Francesco Bagnaia s’impose au Grand Prix des Amériques 2024, profitant de la chute spectaculaire de Marc Márquez pour décrocher une victoire décisive. Une course stratégique, aux retournements aussi brutaux que palpitants, qui pourrait bien redistribuer les cartes du championnat MotoGP.
Bagnaia : un départ canon et une exécution sans faille
Parti de la sixième position sur la grille, Francesco Bagnaia (Ducati) a parfaitement exécuté son envol, remontant en flèche dans les premières courbes du Circuit of the Americas. Dès le premier virage, le champion italien se positionne troisième, laissant présager un bon résultat. Devant lui, Marc Márquez (Gresini) semblait intouchable après avoir dominé les séances d’essais, les qualifications et le sprint. Pourtant, à mi-course, le scénario bascule : Márquez chute, sa moto trop endommagée pour repartir. Un coup du sort qui change tout.
Bagnaia ne se fait pas prier. Débarrassé de la principale menace, il imprime un rythme soutenu, dépasse Álex Márquez, et prend définitivement la tête de la course. Mieux encore : il creuse l’écart tour après tour pour s’imposer à la régulière, signant sa première victoire en course principale cette saison et relançant totalement sa campagne 2024.

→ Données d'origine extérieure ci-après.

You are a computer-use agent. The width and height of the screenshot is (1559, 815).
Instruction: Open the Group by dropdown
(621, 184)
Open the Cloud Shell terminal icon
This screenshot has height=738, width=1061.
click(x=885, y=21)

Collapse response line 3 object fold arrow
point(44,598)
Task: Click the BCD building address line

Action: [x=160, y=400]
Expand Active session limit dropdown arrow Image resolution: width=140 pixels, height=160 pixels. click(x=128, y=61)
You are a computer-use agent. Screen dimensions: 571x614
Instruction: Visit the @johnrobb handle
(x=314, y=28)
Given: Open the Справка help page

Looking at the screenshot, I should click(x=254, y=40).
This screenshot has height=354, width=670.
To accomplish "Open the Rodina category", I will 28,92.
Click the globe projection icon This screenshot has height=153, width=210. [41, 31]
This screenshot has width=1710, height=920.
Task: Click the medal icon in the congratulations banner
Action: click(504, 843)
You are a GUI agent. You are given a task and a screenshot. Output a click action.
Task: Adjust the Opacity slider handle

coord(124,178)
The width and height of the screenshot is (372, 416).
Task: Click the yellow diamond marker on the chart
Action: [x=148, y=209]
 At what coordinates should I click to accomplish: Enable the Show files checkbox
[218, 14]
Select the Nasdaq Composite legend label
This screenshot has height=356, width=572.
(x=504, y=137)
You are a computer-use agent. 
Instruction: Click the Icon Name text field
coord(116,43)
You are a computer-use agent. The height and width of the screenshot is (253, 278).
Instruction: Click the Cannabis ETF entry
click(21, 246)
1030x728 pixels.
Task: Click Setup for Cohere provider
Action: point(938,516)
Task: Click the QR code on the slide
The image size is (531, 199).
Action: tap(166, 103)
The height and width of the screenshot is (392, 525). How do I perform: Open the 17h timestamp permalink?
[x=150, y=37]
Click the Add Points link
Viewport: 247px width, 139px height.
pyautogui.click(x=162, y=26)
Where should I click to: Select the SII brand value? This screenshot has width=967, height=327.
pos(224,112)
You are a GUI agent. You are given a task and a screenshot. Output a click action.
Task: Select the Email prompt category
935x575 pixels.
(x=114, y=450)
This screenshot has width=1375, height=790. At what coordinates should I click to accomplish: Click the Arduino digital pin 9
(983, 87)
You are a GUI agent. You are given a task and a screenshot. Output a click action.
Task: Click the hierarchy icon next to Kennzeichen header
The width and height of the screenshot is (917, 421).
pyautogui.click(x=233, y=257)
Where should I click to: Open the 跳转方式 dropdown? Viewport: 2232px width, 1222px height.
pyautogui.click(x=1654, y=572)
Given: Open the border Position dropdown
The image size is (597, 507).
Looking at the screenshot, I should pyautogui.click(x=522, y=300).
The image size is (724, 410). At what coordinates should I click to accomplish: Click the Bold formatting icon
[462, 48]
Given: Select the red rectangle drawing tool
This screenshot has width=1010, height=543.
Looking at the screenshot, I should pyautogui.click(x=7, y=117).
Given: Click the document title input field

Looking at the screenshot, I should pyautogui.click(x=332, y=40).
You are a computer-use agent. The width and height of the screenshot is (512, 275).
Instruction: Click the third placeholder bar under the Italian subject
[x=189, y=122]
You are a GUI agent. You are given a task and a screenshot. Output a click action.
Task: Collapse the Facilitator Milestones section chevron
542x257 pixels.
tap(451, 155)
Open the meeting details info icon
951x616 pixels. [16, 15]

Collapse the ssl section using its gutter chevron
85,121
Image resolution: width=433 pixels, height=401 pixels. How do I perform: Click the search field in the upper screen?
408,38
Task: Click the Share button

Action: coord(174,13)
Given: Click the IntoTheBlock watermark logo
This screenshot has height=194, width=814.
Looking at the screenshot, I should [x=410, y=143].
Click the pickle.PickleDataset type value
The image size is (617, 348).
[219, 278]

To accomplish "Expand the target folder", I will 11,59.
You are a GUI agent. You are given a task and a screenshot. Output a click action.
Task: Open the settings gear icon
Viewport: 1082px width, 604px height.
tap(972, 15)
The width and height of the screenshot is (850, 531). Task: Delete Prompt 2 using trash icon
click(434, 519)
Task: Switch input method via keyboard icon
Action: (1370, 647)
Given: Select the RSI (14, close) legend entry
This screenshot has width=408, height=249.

Márquez chute, Alex capitalise et devient leader du championnat
Marc Márquez visait un début de saison parfait après avoir brillé sur tous les formats du week-end texan… Mais l’imprévisibilité du MotoGP a encore frappé. À mi-course, le nonuple champion du monde perd l’avant dans un virage serré. Moto abîmée, relance impossible : c’est l’abandon. Un zéro pointé qui coûte cher, mais qui profite à son frère et coéquipier.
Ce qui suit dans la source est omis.